Hadis Usulünde sabık ve
lâhık, aynı şeyhten rivayette bulunan ve ölüm tarihleri arasında uzun zaman bulunan
iki raviye denir. Önce vefat eden sabık, sonra öleni lâhıktir.
Sabık ve lahika misal
olarak Muhammed b. Serrac'tan rivayette bulunan Buhari ile Ebu'l-Huseyn Ahmet
el-Haffâf verilebilir. Buhârî'nin vafat tarihi 256; el-Haffâf’ınki ise bir
rivayete göre 393 tür. Aralarında 130 bu kadar senelik uzun bir zaman vardır.
Aynı şekilde aslında şeyhi olduğu halde büyüklerin küçüklerden rivayeti
kabilinden olarak İmam Mâlik'ten rivayette bulunan ez-Zuhri ile Ahmed b.

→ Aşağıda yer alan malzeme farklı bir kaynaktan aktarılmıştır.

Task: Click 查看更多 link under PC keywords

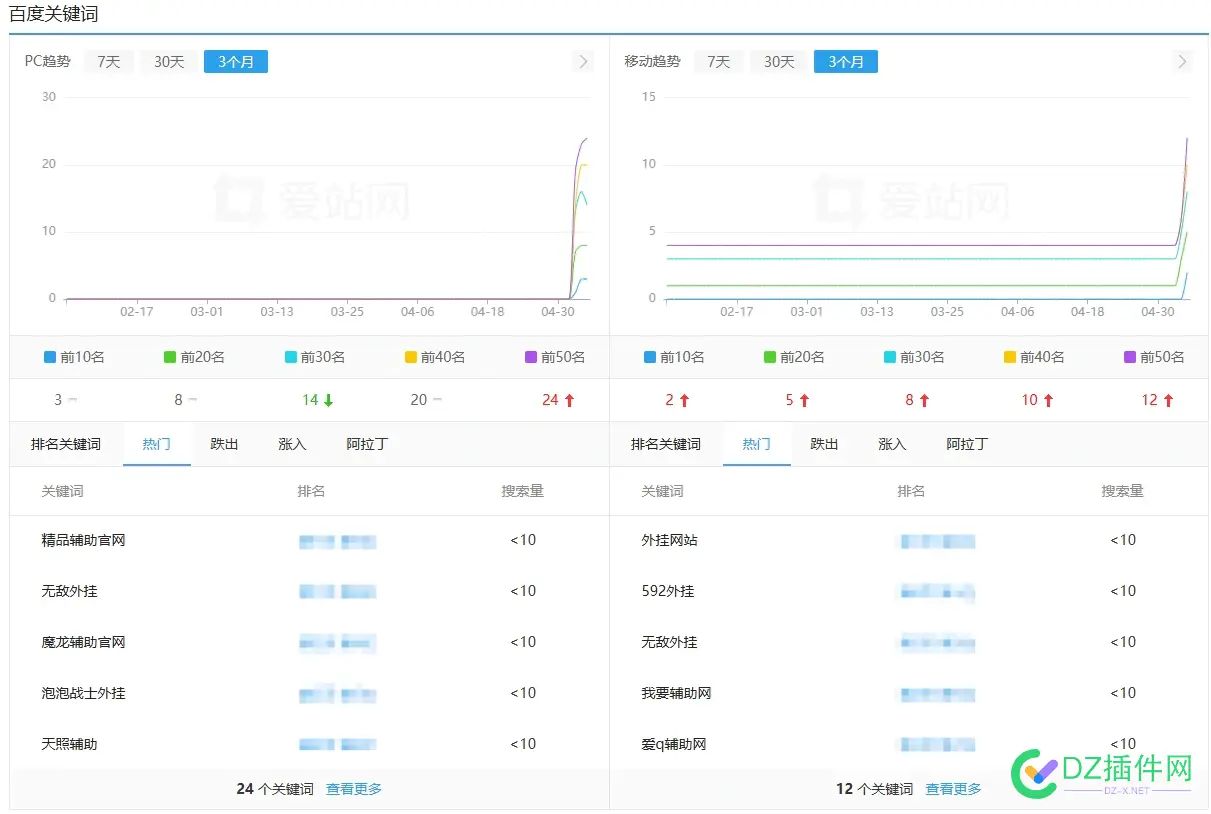Action: click(354, 789)
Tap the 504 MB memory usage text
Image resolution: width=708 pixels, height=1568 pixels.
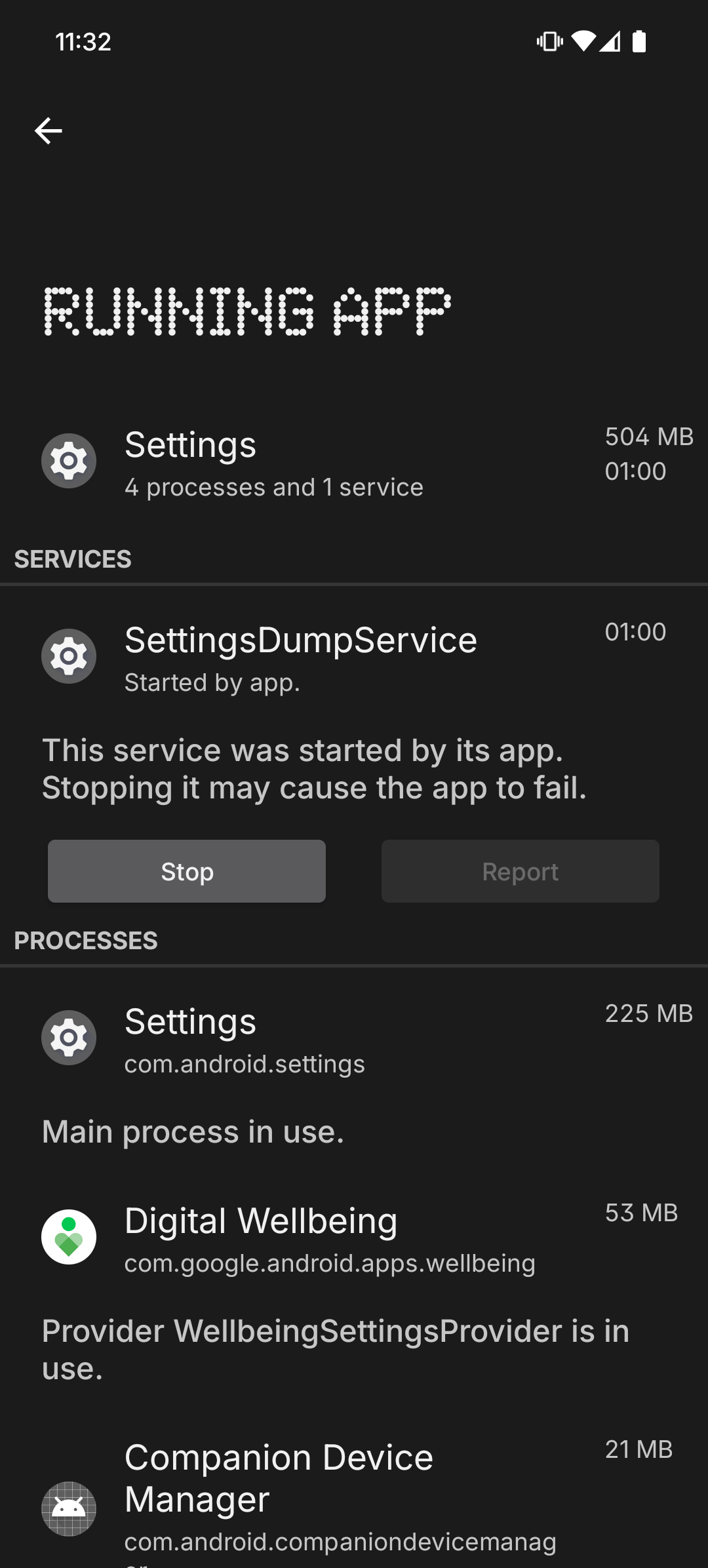tap(648, 437)
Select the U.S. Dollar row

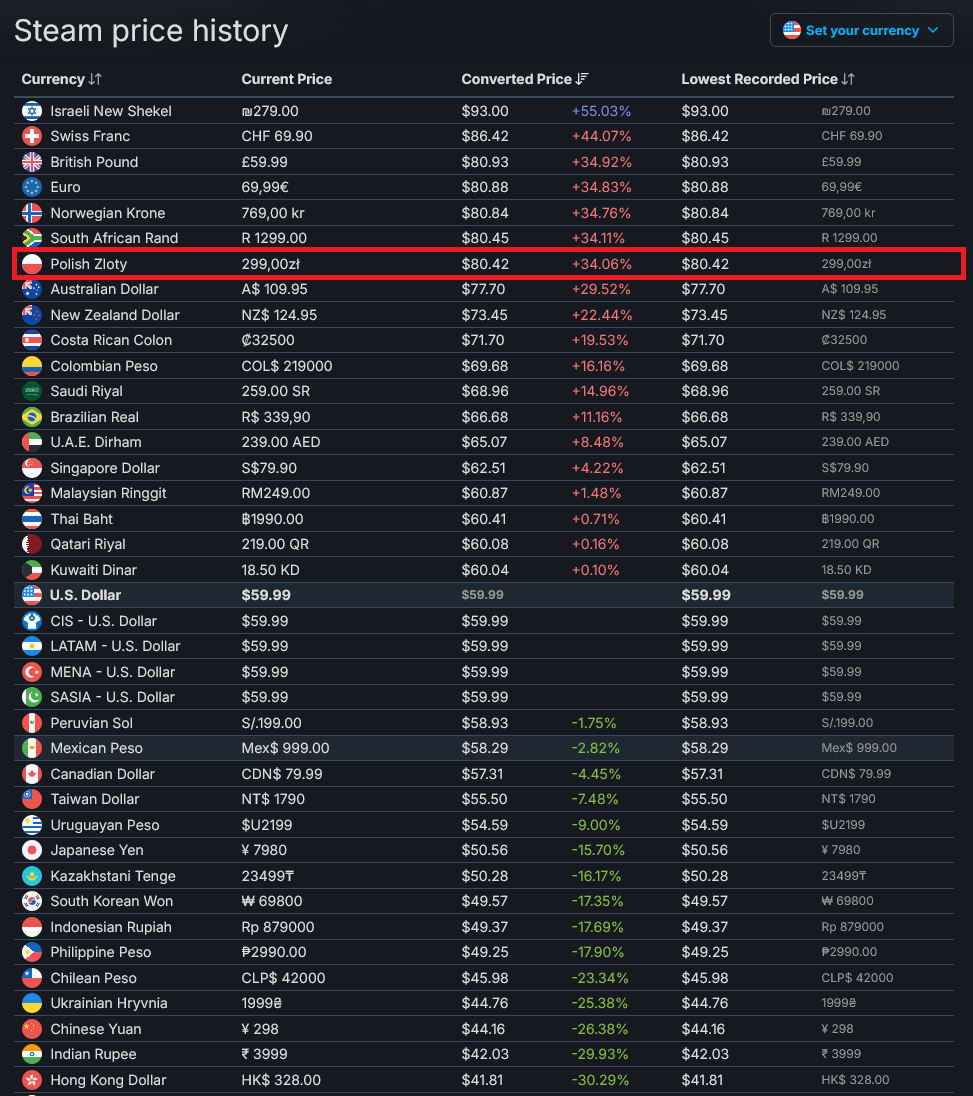(484, 595)
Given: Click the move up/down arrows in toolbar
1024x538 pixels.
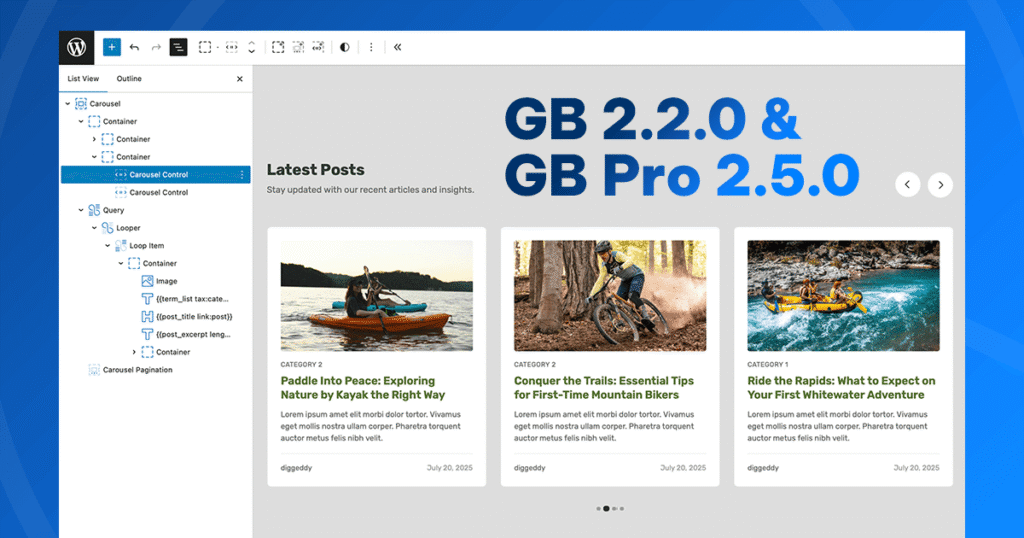Looking at the screenshot, I should click(x=251, y=47).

İsma'il es-Sehmî de sabık ve lâhık sayılmışlardır. İbn Şihâb 124, es-Sehmî ise
259 de öldüklerine göre aralarında 135 sene gibi uzun bir süre vardır.
Bir şeyhten rivayette
birbirlerine arkadaş olan iki ravinin vefatları arasında uzun bir süre
bulunmasının sebebi, kendisinden hadis işitilen şeyhin ravilerinden birinin
ölümünden sonra daha uzun müddet yaşamış olmasıdır. Öyle ki, bazı küçük
yaştakiler ondan hadis işitir ve uzun süre yaşarlar. Bu suretle ilk ravinin
vefatından sonra şeyhin hayatta kaldığı müddet ile ikinci ravinin ölümüne kadar
geçen zamanın toplamından iki ravinin vefatları arasındaki bu uzun süre hasıl
olur.
Aynı şeyhten rivayette
bulundukları halde aralarında uzun zaman bulunan iki ravinin bilinmesi isnadlar
yönünden önemlidir. Bir kere isnadda uluv hasıl olur. Şöyle ki, bir şeyhten
hadis rivayet eden A ravisi ile aynı şeyhten rivayette bulunan B arasında uzun
zaman dilimi varsa, A dan rivayette bulunan rayi, B den rivayet edene nisbetle
âlî isnad elde etmiş demektir. Öte yandan sabık ve lâhıkın bilinmesi isnadda
inkita olup olmadığının açığa çıkarılmasında önemli ölçüde yardımcı olur.
el-Hatîbu'l-Bağdadî'nin
bu konuda es-Sâbık ve'l-Lâhık isimli bir eseri vardır. Bu eserinde aynı şeyhten
rivayette bulunan sabık ve lâhık ravilerle aralarındaki zaman farklarını
vermiştir.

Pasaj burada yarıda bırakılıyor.